Monday, January 13, 2014

Viva la Caccia

an ascending graph

We spend a lot of time on the first two chapters of Genesis in Wednesday Night Sunday School, especially these marriage bits:

Then the LORD God said, "It is not good that the man should be alone; I will make him a helper fit for him." 19 So out of the ground the LORD God formed every beast of the field and every bird of the air, and brought them to the man to see what he would call them; and whatever the man called every living creature, that was its name. 20 The man gave names to all cattle, and to the birds of the air, and to every beast of the field; but for the man there was not found a helper fit for him.

1. Man on his own is alone, and that is not good.
2. Man has dominion over the other creatures, as shown by Adam naming them instead of God.
3. An animal isn't a good helpmeet for a man.

So the LORD God caused a deep sleep to fall upon the man, and while he slept took one of his ribs and closed up its place with flesh; 22 and the rib which the LORD God had taken from the man he built into a woman and brought her to the man.

1. Man is incomplete without his rib.
2. Woman is formed from the missing rib.

 Then the man said, "This at last is bone of my bones and flesh of my flesh; she shall be called Woman, because she was taken out of Man." Therefore a man leaves his father and his mother and cleaves to his wife, and they become one flesh.
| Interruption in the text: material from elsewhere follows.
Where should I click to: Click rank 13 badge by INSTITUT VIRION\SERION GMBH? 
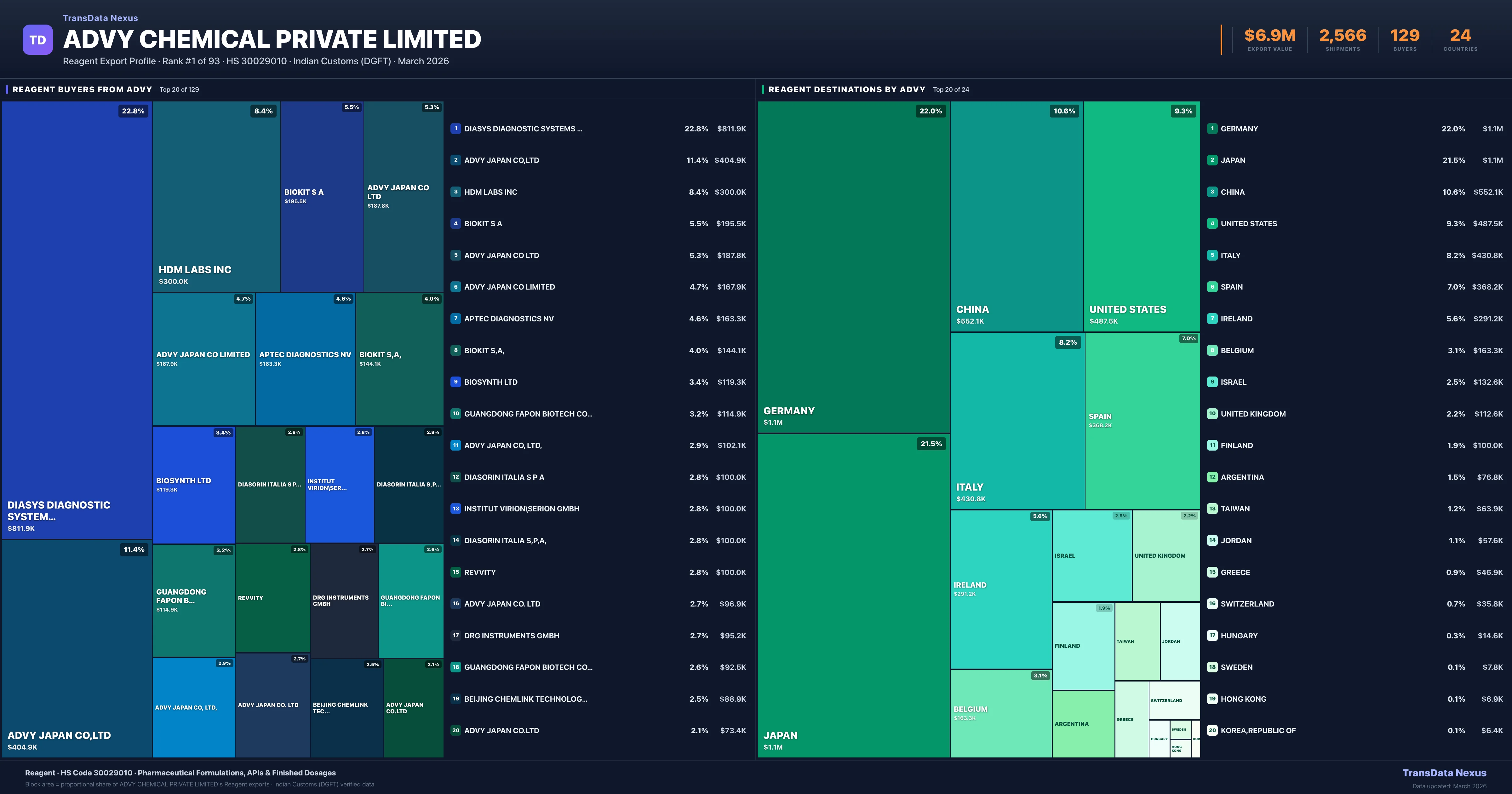(455, 509)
1. Man is complete when he gets his rib back.
2. A man may have to leave his family to get his rib. The rib has priority. The rib doesn't come to the man; he goes to the rib.
3. He holds tight to her.

We have fun with this in class, partly because my own marriage has followed this story line. I bring some authenticity to the topic. I was alone and it was not good. I was incomplete without a wife; my life had been a frothy joke. I chased my future wife, not vice-versa (I had to ask her out three times; but having a cast-iron ego, I was not discouraged). I got my rib back. I cling to her, not vice-versa. And we become one flesh.

By the way, she had other suitors. And although she is nothing like Scarlett O'Hara or Marilyn Monroe, here's how I remember the competition:


or this:


or maybe this:

 and we have a winner

A couple of other bits of Genesis further remind of my marriage. F'rinstance, consider the process of creation:

1. Dead stuff: light, sky, land, water.
2. Living stuff lacking animation: vegetation, plants, trees.
3. Basic life forms: swimming and flying creatures.
4. More sophisticated life forms: wild animals and cattle.
5. Man, made from a dead thing, dirt.
6. Woman, built from a living thing, a rib.

An ascending line, if you graph it. The later the creation, the nearer to God. And nearer the top is the woman. No wonder Man should put Woman up on a pedestal, look up and admire her. No wonder that Woman should be comfortable there. But there's also the one-flesh business, which is illuminated by this last line of Genesis 2:

And they were both naked: to wit, Adam and his wife: and were not ashamed.

That's like my life too; well, like my marriage, which I understand as a life-form made of the next highest two, a man and a woman. So even if the woman is on her pedestal, the man and the woman together forming a marriage are higher still.